Thanks - that makes more sense: they have a centrifugal clutch (strangely at the rear), in addition to the variable pulleys (with the control at the front as it should be). As I recall, snowmobiles just let the belt slip on the input pulley until the engine turns at high enough speed to cause enough clamping force (they even call the pulley control system the "clutch"), and this is much better. That clutch (mounted at either end) is certainly not required - or wanted - with an electric motor. A non-slipping belt-type CVT might work well, keeping the motor in a more useful speed range, although with the right motor it isn't necessary.


----------



## dain254 (Oct 8, 2015)

An off the shelf CVT (comet 20, 30, 40 series etc) could be modified to more appropriately work with an electric motor. This would be done by modifying the driving pulley of the CVT so that it would simply grip the belt in it's relaxed state. The spacing of the pulley halves is determined by a spacer on the shaft, this would need to be ground/turned on a laithe. Likely a little guess/test would yield the best results!
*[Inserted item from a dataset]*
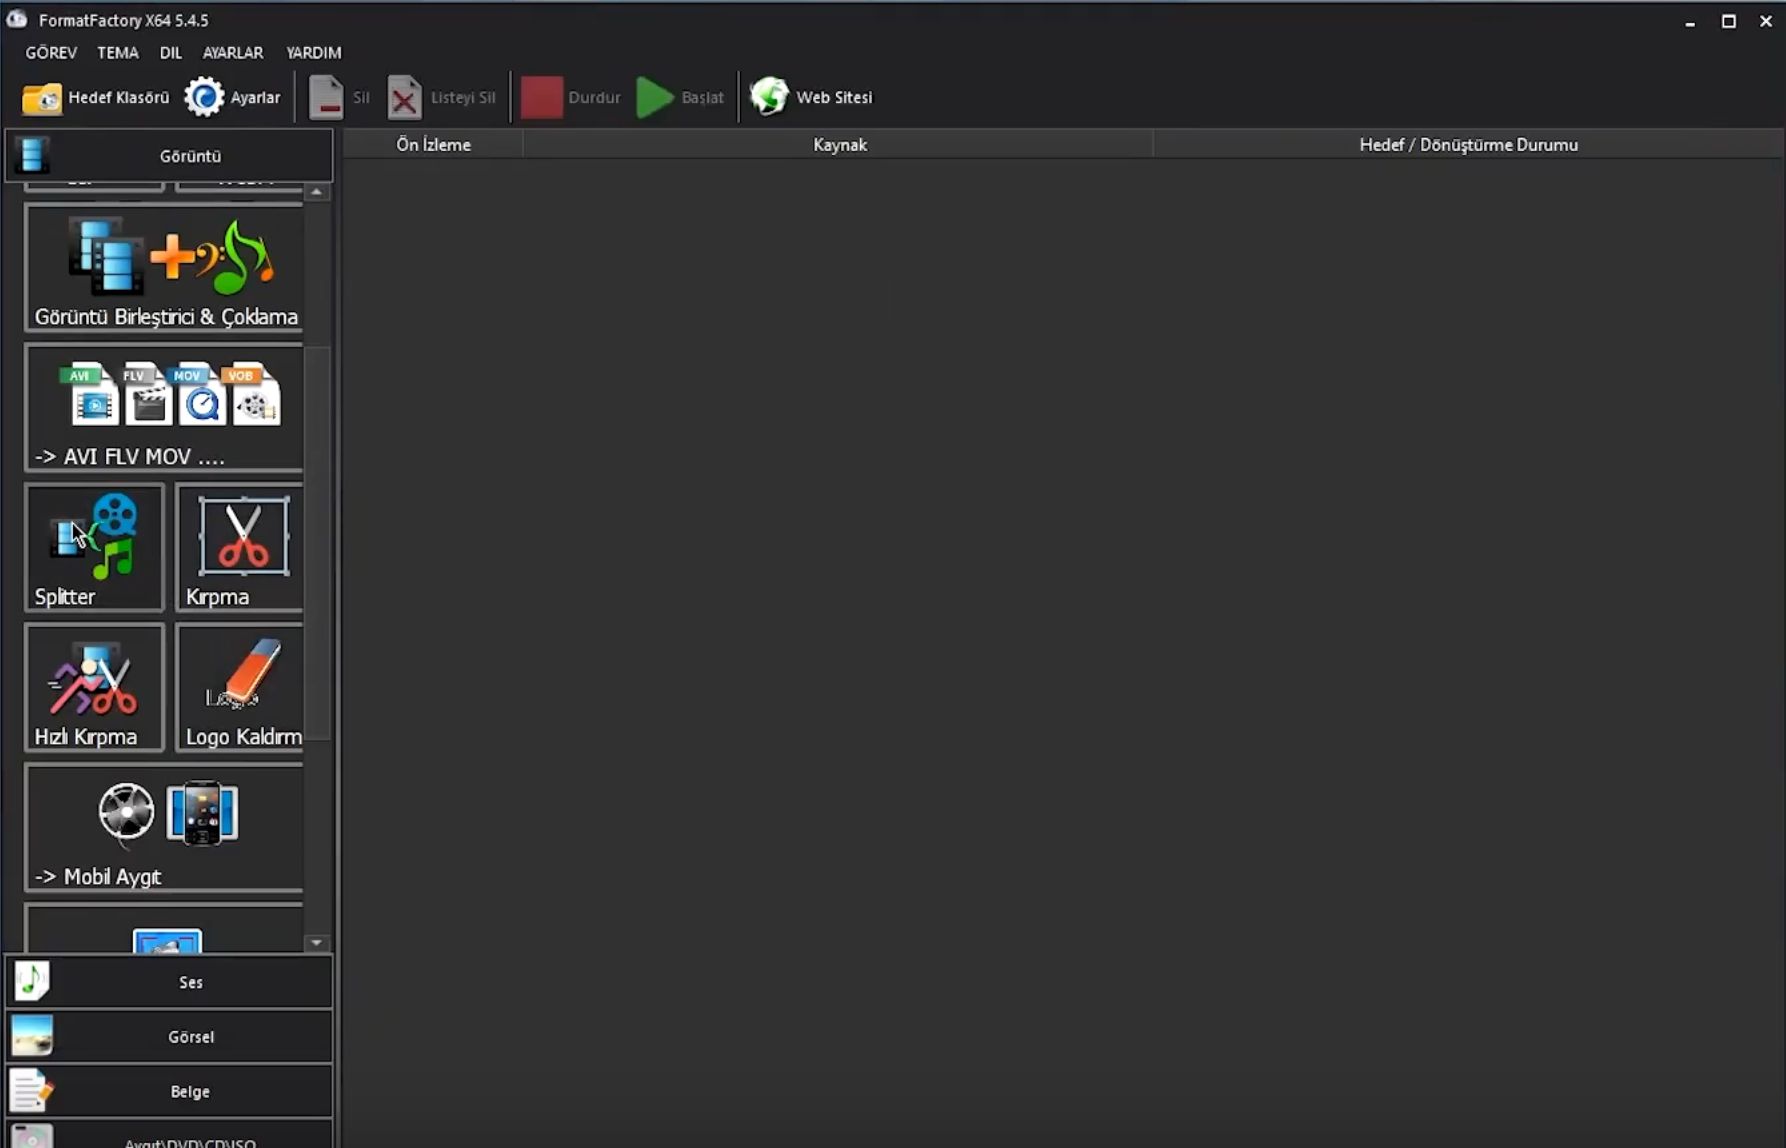Open Görüntü Birleştirici & Çoklama tool
This screenshot has width=1786, height=1148.
(165, 268)
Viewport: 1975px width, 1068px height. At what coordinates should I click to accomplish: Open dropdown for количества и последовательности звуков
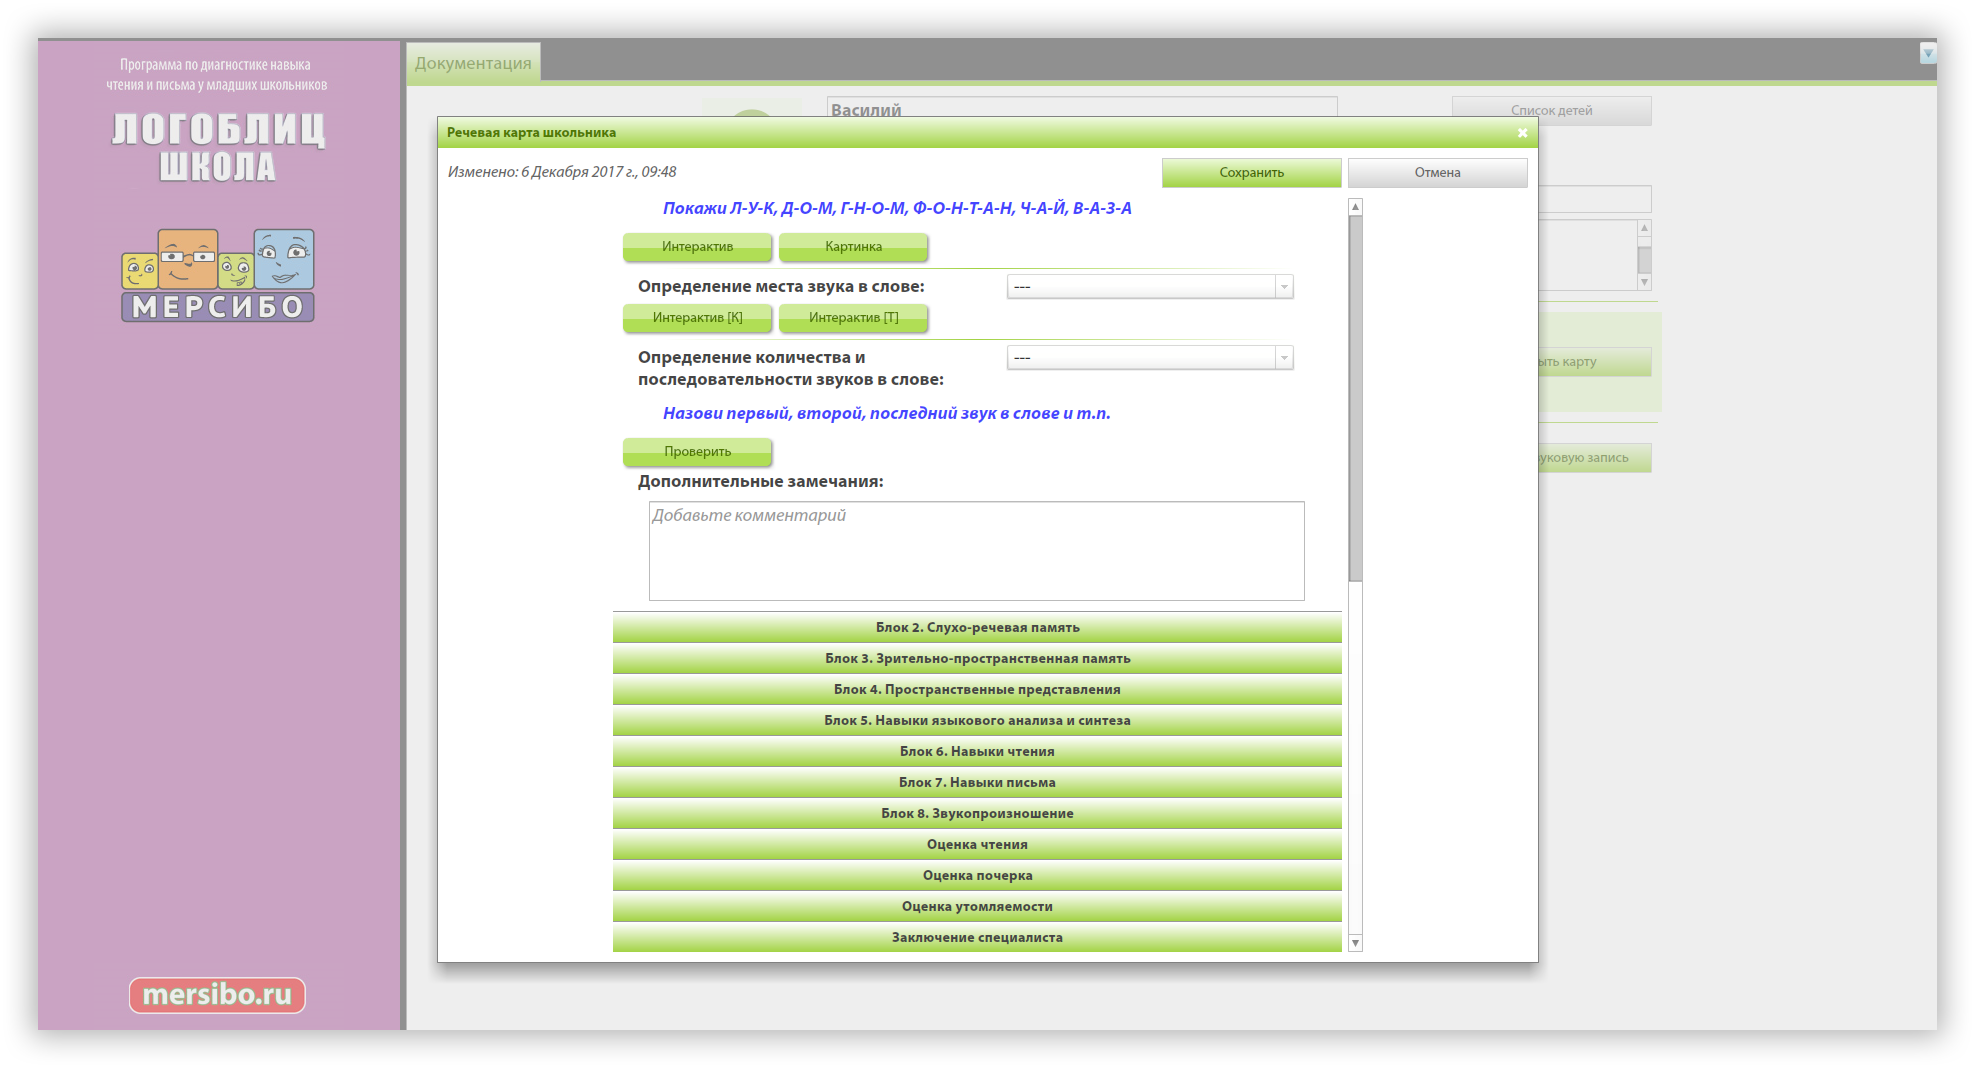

Non slipping CVT's are common in industrial applications as opposed to vehicles.


----------



## Amateur (Sep 28, 2018)

If any one would like to see the progress one the motor please let me know......


----------



## Amateur (Sep 28, 2018)

*Neematic clone*

As some of you may find out, my last project was literally cut to pieces.
After a loss of inspiration to finish my first project I came across a picture of the a Neematic bike and was floored by it's stunning Beauty. I am particularly captivated by the trellis style frame commonly seen on Ducati motorcycle's.
So here go's round number two.


----------



## Amateur (Sep 28, 2018)

*Neematic clone*

Not to bad for four more hours spent. In total maybe 40 hrs spent in all


----------